Data extract:

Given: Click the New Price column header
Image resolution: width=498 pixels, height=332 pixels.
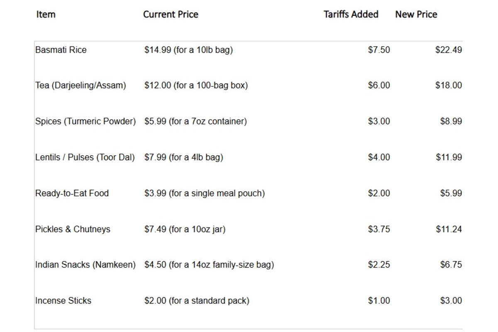Looking at the screenshot, I should 416,15.
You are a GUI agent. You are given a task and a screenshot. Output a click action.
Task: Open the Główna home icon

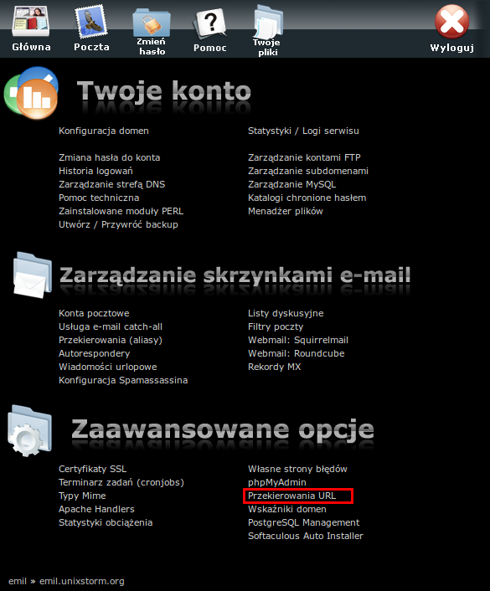pos(31,22)
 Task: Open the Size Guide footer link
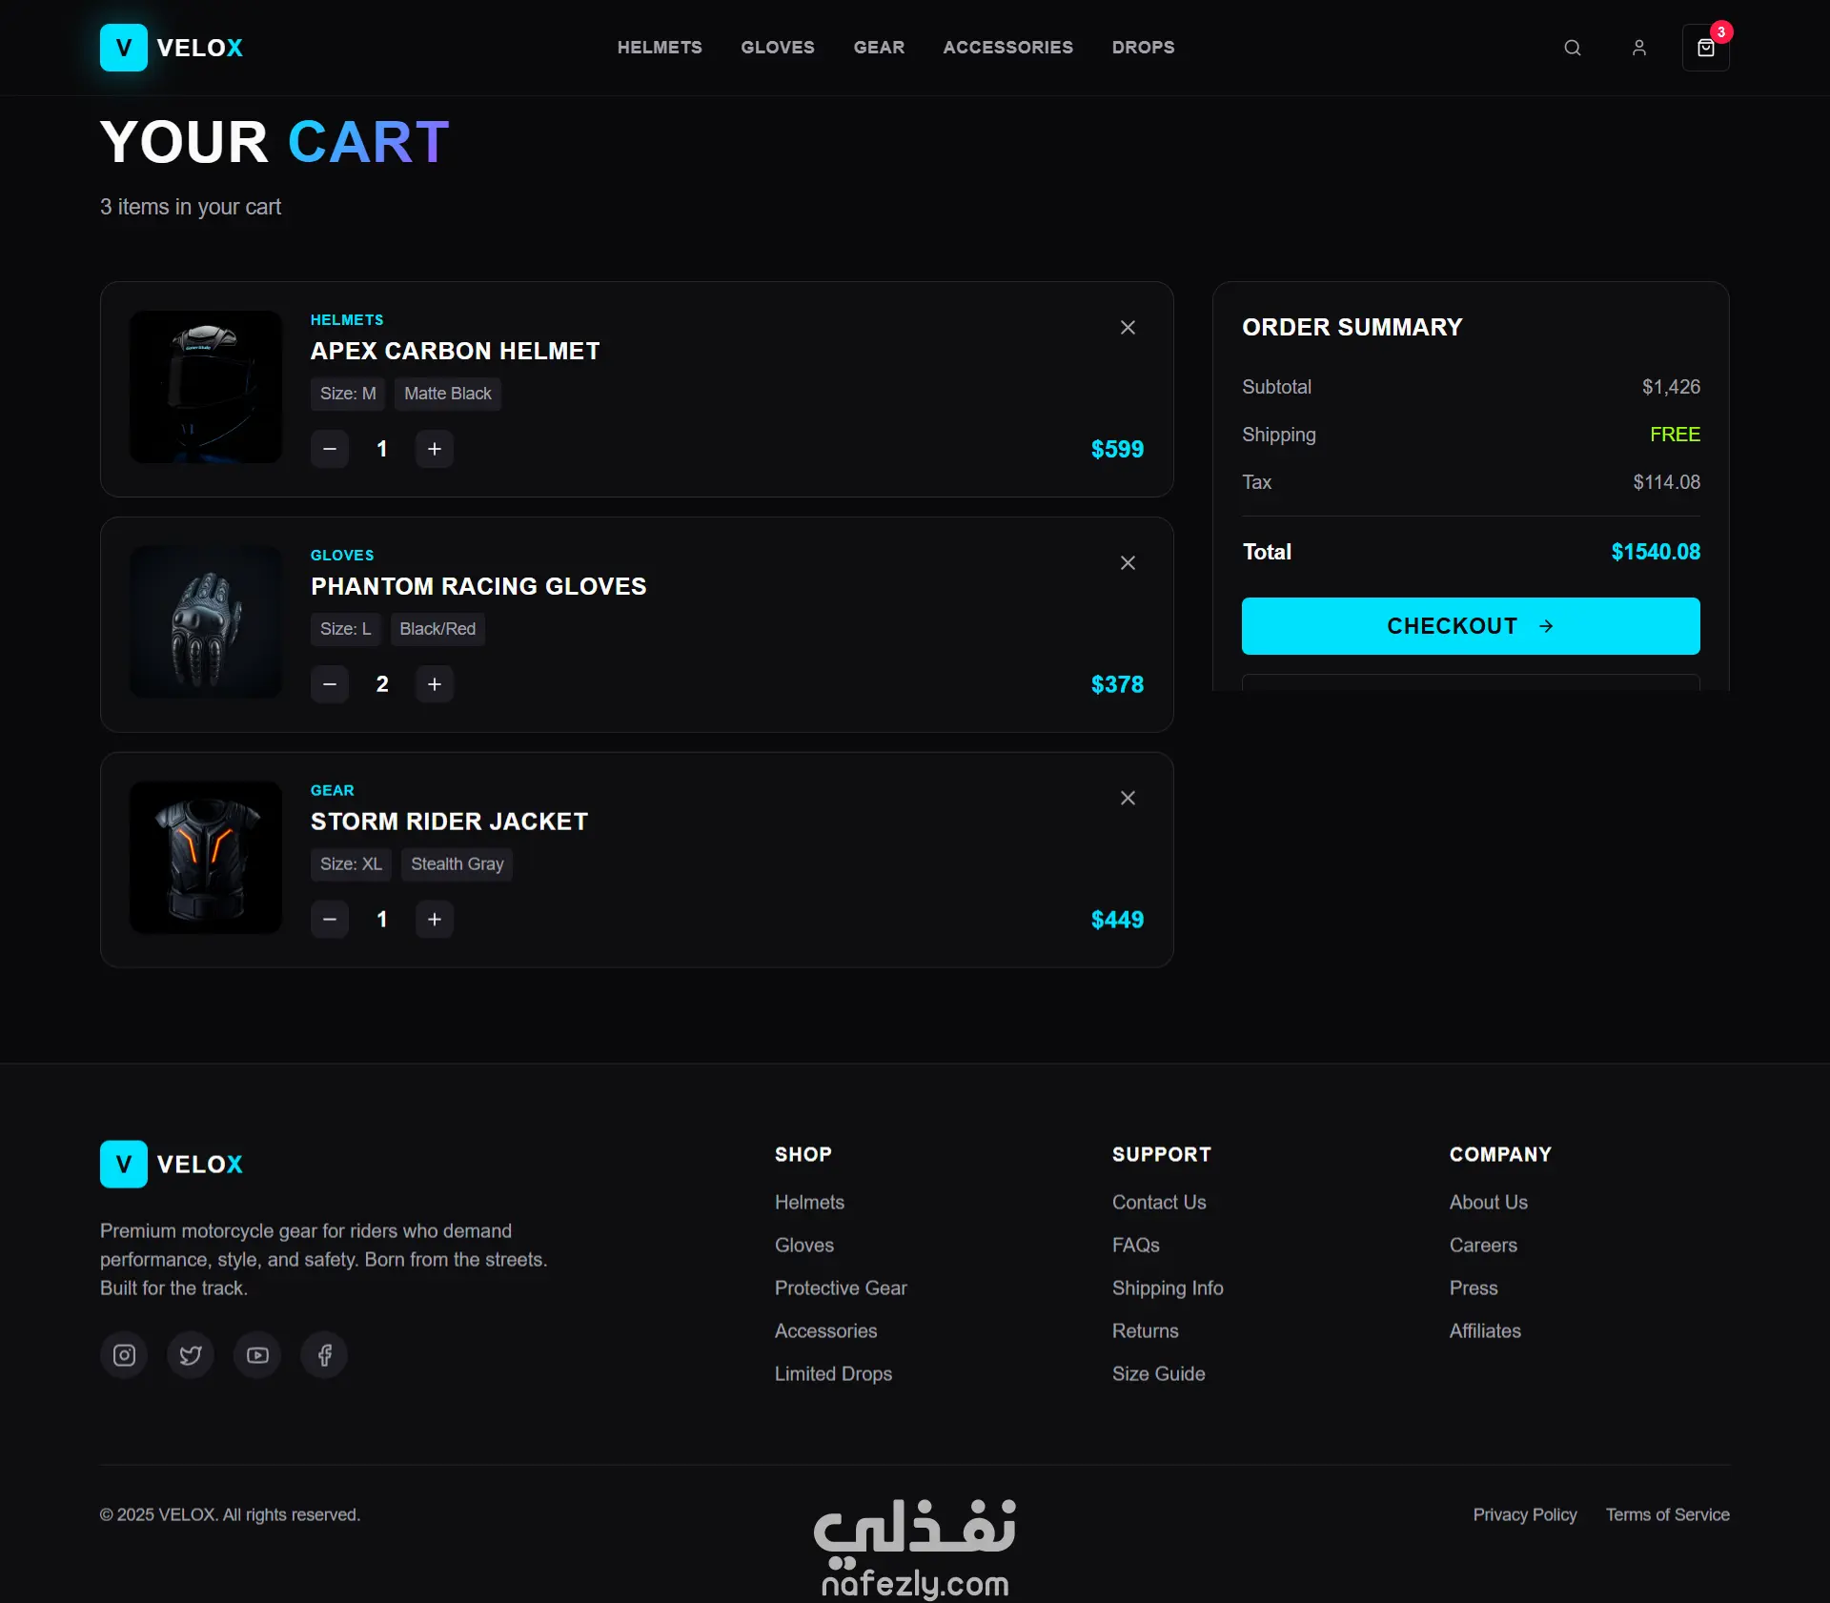(1158, 1374)
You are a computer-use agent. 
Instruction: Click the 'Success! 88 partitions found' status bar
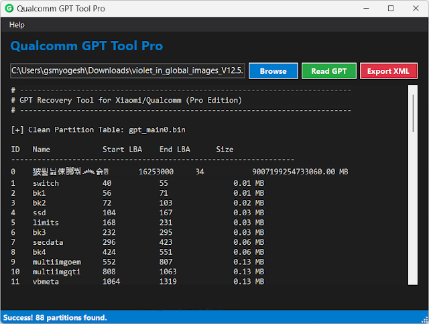(55, 317)
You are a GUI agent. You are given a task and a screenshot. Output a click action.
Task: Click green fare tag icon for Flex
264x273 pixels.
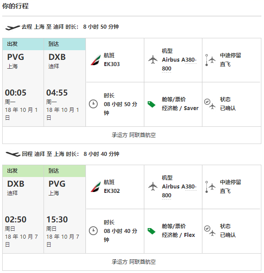pos(152,231)
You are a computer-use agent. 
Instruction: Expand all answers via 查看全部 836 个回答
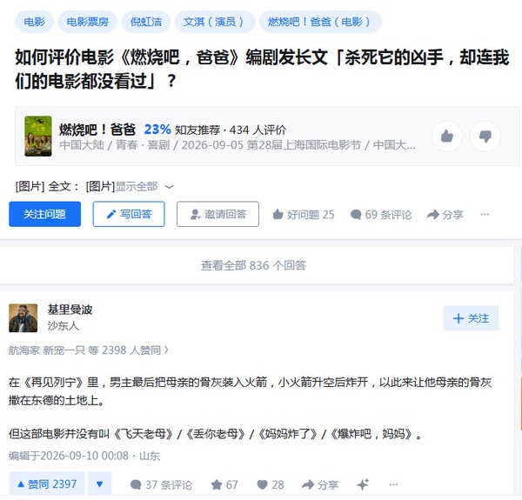coord(254,265)
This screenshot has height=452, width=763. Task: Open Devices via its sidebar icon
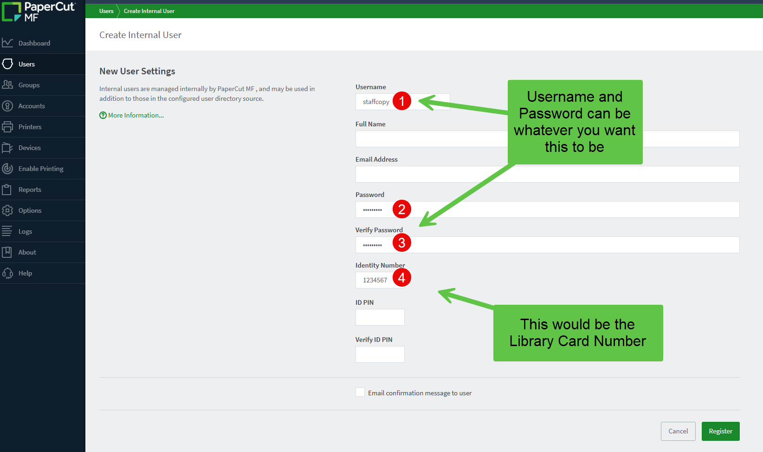pyautogui.click(x=7, y=148)
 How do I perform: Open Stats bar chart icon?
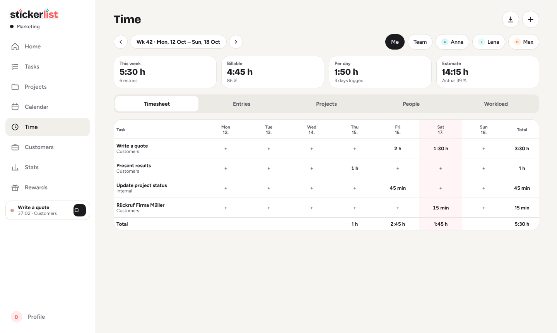pyautogui.click(x=15, y=167)
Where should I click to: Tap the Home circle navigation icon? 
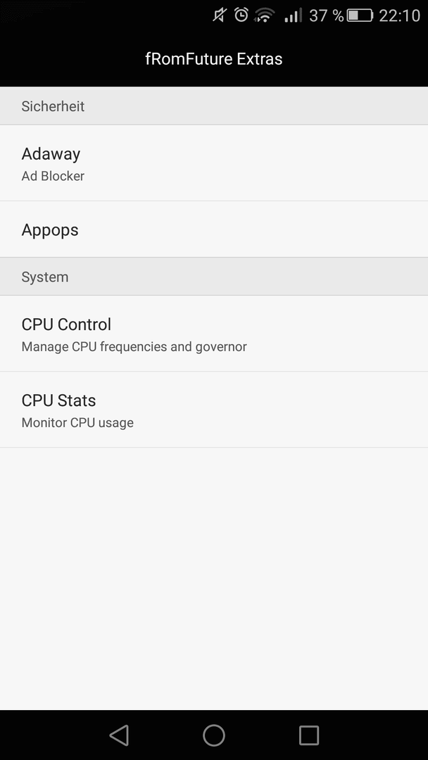214,735
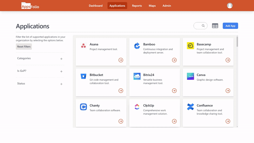Click the Canva logo icon
This screenshot has width=254, height=143.
click(x=191, y=76)
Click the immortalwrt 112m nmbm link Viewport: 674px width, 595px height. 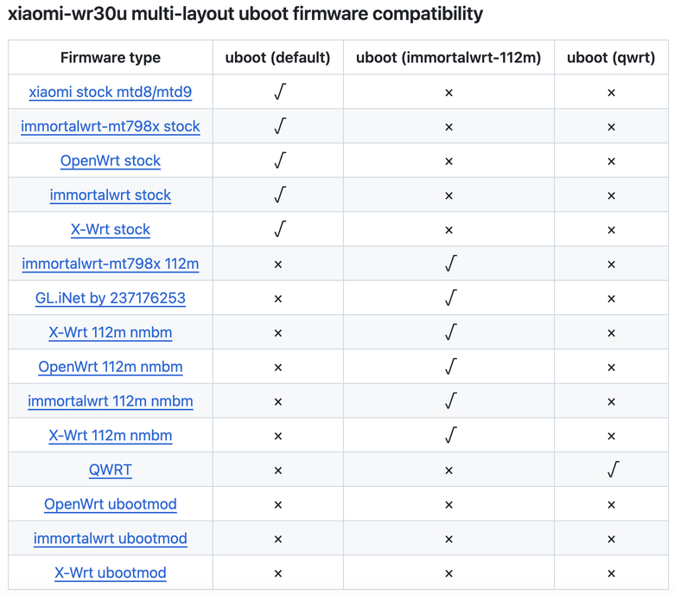[x=110, y=401]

Task description: Using the data above, print only the lines starting at the one with "Task: Open the Size Guide footer link" and ending at the one with "Task: Click green fare tag icon for Flex", exactly as they stand, minus the pictures.

Solved exercise:
 Task: Open the Size Guide footer link
(1158, 1374)
You are a computer-use agent. 
Instruction: Click the 'Success! 88 partitions found' status bar
(55, 317)
You are a GUI agent. You are given a task and a screenshot. Output a click action.
Task: Click green fare tag icon for Flex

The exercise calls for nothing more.